Generalization in LLM Problem Solving: The Case of the Shortest Path

arXiv cs.AI / 4/17/2026

📰 NewsIdeas & Deep AnalysisModels & Research

Key Points

  • The paper introduces a controlled synthetic benchmark using shortest-path planning to study whether LLMs can systematically generalize.
  • It separates multiple confounding factors—training data, training paradigms, and inference-time strategies—and evaluates two generalization axes: spatial transfer to unseen maps and length scaling to longer horizons.
  • Results show strong spatial transfer to new maps, but persistent failures when problem lengths increase, attributed to recursive instability.
  • The authors analyze the learning pipeline and find that data coverage limits overall capability, reinforcement learning mainly improves training stability without extending capability, and inference-time scaling boosts performance but cannot fix length-scaling failures.
  • The study suggests that some generalization failures are structural (e.g., instability under recursion) rather than simply improvable by better inference-time tactics.

Abstract

Whether language models can systematically generalize remains actively debated. Yet empirical performance is jointly shaped by multiple factors such as training data, training paradigms, and inference-time strategies, making failures difficult to interpret. We introduce a controlled synthetic environment based on shortest-path planning, a canonical composable sequential optimization problem. The setup enables clean separation of these factors and supports two orthogonal axes of generalization: spatial transfer to unseen maps and length scaling to longer-horizon problems. We find that models exhibit strong spatial transfer but consistently fail under length scaling due to recursive instability. We further analyze how distinct stages of the learning pipeline influence systematic problem-solving: for example, data coverage sets capability limits; reinforcement learning improves training stability but does not expand those limits; and inference-time scaling enhances performance but cannot rescue length-scaling failures.

ACTIVITY LIST:
A) In the shortest-path summary, what do the authors say causes models to fail under length scaling?
B) Reproduce the shortest-path summary word for word from "Generalization in LLM" to "can systematically generalize.".
C) Condense the shortest-path summary's paragraph beginning "Whether language models can systematically generalize" into a bulleted list that keeps its main facts.

AVAILABLE DATA:
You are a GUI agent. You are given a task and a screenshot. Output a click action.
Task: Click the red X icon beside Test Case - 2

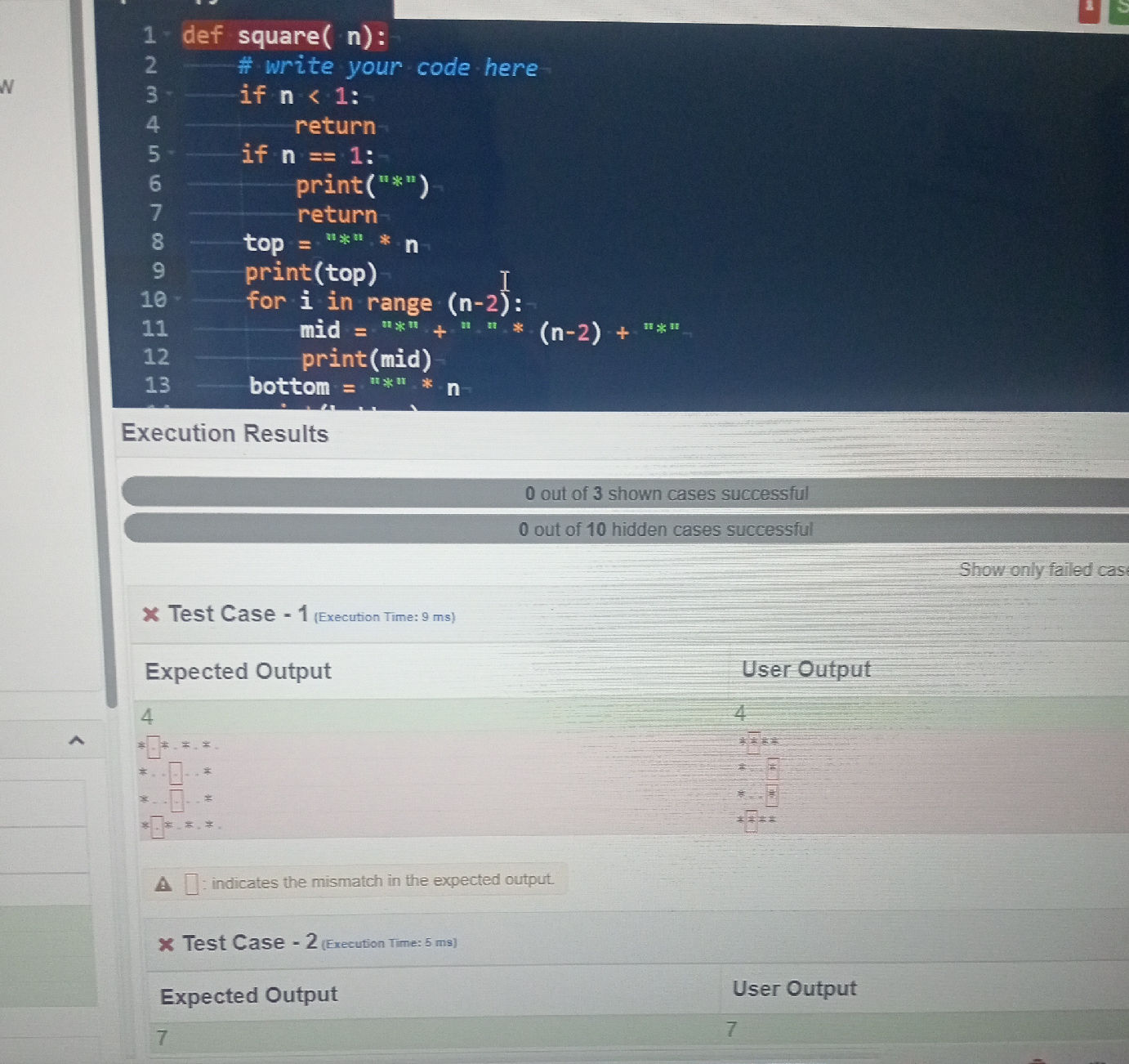166,942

EXERCISE RESULTS:
A) Recursive instability.

B)
Generalization in LLM Problem Solving: The Case of the Shortest Path

arXiv cs.AI / 4/17/2026

📰 NewsIdeas & Deep AnalysisModels & Research

Key Points

  • The paper introduces a controlled synthetic benchmark using shortest-path planning to study whether LLMs can systematically generalize.

C)
- Whether language models can systematically generalize is debated. Training data, training paradigms, and inference-time strategies jointly shape performance, so failures are hard to interpret.
- A controlled synthetic environment based on shortest-path planning separates these factors.
- It tests two axes of generalization: spatial transfer to unseen maps and length scaling to longer-horizon problems.
- Models transfer strongly to new maps but consistently fail under length scaling because of recursive instability.
- Data coverage sets capability limits.
- Reinforcement learning improves training stability without expanding those limits.
- Inference-time scaling improves performance but cannot rescue length-scaling failures.